Once the line holding "Task: Edit Load value pencil icon" is found, output it and all remaining lines of the data exactly, with every picture left out.

· · ·

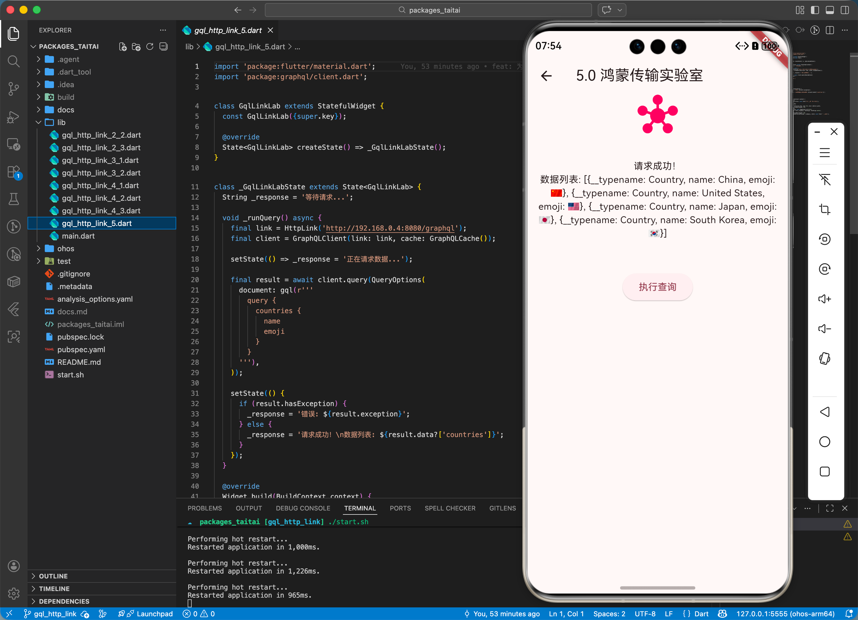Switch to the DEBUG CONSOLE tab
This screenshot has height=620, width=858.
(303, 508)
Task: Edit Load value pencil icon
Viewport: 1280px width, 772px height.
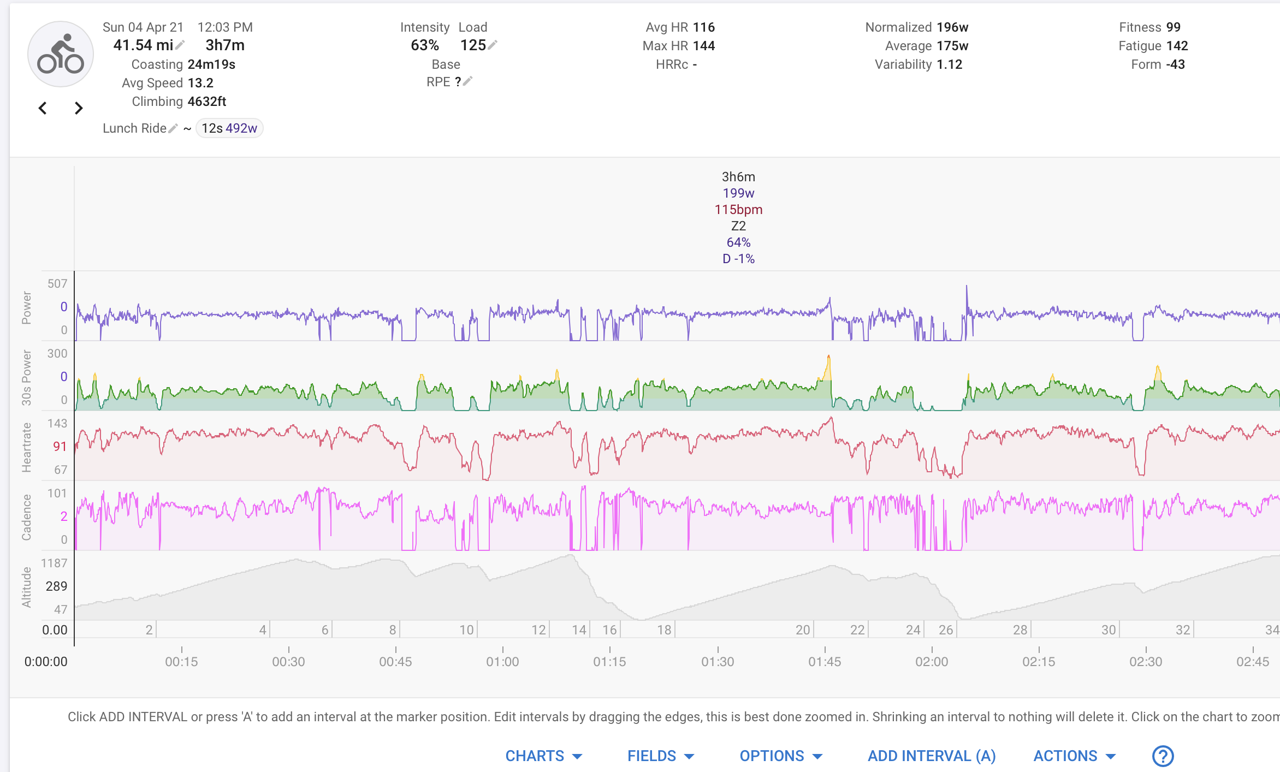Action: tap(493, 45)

· · ·

*Response:*
Task: Edit Load value pencil icon
Viewport: 1280px width, 772px height.
Action: tap(493, 45)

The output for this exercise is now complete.